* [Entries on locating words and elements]
╭──

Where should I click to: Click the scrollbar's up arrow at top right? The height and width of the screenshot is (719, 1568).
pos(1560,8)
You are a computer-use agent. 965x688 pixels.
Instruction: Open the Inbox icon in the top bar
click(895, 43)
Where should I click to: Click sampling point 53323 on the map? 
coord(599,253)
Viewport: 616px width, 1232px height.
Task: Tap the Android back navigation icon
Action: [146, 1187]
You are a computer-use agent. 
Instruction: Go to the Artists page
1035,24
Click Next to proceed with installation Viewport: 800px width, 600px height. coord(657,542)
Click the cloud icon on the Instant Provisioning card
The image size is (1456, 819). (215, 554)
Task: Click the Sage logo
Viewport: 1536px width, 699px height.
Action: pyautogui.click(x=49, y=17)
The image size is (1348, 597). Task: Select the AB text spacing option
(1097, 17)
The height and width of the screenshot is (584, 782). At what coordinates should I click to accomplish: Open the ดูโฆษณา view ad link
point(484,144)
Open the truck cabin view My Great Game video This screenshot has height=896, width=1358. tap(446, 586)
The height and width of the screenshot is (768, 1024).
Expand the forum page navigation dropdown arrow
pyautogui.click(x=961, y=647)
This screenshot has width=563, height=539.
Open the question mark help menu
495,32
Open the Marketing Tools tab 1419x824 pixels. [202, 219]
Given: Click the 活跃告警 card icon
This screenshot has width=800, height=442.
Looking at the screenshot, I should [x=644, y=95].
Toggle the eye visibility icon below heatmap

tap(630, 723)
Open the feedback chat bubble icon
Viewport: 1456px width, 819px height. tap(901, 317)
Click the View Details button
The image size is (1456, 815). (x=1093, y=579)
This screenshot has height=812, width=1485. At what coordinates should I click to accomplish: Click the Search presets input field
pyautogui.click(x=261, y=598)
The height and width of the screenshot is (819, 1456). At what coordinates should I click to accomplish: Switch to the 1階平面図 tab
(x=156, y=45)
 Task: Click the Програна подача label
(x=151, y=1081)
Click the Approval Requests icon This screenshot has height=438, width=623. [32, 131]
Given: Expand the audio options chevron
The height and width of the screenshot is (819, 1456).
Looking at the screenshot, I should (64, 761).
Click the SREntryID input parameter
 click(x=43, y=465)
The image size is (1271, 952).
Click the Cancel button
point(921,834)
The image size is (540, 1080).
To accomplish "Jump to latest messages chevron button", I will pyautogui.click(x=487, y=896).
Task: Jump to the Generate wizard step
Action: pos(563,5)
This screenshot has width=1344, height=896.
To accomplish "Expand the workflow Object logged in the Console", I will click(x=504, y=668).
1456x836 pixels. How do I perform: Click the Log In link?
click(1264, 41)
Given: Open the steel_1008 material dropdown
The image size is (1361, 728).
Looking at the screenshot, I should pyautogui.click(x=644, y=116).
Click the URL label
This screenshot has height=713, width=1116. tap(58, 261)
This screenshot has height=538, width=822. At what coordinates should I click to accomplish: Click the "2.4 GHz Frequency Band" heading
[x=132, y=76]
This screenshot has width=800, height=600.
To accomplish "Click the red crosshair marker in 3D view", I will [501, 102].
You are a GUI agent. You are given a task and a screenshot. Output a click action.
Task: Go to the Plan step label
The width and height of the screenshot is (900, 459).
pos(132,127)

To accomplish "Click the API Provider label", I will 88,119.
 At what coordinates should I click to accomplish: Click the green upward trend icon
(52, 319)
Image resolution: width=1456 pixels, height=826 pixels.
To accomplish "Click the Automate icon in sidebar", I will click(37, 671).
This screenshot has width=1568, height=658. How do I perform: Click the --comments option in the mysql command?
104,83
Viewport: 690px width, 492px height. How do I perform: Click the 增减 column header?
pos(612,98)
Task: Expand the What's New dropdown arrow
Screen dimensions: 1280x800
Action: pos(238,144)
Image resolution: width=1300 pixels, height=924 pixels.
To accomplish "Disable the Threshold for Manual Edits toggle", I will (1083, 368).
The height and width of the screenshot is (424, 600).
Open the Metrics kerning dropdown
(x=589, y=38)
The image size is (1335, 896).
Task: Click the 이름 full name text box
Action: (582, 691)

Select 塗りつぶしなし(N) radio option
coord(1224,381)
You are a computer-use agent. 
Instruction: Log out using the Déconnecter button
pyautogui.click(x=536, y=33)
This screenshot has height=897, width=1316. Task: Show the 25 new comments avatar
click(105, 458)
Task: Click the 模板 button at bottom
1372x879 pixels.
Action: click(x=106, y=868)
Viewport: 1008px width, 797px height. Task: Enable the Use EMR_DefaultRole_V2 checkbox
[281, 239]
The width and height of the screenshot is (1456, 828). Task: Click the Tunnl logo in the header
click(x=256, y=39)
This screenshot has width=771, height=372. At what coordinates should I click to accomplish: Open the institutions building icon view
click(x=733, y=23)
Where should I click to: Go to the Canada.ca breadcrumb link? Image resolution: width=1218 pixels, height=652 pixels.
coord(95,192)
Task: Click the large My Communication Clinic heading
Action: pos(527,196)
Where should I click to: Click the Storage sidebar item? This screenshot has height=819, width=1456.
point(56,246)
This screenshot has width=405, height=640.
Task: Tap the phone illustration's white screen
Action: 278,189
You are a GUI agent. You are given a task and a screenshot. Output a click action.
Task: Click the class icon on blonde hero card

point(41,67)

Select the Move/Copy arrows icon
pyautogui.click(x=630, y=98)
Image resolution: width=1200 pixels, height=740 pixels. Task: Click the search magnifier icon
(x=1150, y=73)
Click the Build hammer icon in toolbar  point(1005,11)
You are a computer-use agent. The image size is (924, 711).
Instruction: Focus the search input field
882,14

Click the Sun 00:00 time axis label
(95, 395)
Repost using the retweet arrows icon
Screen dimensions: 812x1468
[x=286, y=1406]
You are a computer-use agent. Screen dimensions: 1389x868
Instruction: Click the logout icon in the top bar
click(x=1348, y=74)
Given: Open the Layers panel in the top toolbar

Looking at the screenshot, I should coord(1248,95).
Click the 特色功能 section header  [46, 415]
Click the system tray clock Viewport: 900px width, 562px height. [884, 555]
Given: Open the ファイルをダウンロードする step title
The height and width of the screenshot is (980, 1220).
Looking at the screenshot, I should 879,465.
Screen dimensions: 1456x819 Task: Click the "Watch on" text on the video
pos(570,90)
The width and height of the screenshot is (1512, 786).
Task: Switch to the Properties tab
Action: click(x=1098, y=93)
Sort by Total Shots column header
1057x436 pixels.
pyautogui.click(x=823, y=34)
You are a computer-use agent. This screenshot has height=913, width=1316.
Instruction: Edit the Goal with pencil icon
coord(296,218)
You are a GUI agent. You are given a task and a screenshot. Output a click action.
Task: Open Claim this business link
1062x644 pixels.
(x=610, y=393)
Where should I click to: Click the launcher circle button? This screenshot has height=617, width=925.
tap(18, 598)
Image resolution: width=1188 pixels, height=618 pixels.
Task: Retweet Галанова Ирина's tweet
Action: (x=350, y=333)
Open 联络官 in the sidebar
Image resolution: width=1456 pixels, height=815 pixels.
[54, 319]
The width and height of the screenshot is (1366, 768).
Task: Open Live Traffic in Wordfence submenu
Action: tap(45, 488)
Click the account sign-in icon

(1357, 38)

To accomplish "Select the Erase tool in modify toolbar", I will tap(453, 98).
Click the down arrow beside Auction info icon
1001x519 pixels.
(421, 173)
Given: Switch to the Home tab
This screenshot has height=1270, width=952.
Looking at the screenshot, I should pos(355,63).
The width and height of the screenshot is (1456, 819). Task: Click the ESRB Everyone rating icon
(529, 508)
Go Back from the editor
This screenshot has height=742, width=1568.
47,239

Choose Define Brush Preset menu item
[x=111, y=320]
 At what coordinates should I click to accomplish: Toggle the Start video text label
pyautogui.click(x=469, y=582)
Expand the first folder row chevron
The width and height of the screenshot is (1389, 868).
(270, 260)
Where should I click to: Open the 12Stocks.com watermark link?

╰──

* [Exercise] Copy the records word for word, beginning with the line that contains "This screenshot has height=538, width=822." and ending after the line that contains "Action: pos(238,144)".

* [Exercise output]
This screenshot has height=538, width=822. At what coordinates should I click to accomplish: Click the "2.4 GHz Frequency Band" heading
[x=132, y=76]
This screenshot has width=800, height=600.
To accomplish "Click the red crosshair marker in 3D view", I will [501, 102].
You are a GUI agent. You are given a task and a screenshot. Output a click action.
Task: Go to the Plan step label
The width and height of the screenshot is (900, 459).
pos(132,127)

To accomplish "Click the API Provider label", I will 88,119.
 At what coordinates should I click to accomplish: Click the green upward trend icon
(52, 319)
Image resolution: width=1456 pixels, height=826 pixels.
To accomplish "Click the Automate icon in sidebar", I will click(37, 671).
This screenshot has width=1568, height=658. How do I perform: Click the --comments option in the mysql command?
104,83
Viewport: 690px width, 492px height. How do I perform: Click the 增减 column header?
pos(612,98)
Task: Expand the What's New dropdown arrow
Screen dimensions: 1280x800
Action: pos(238,144)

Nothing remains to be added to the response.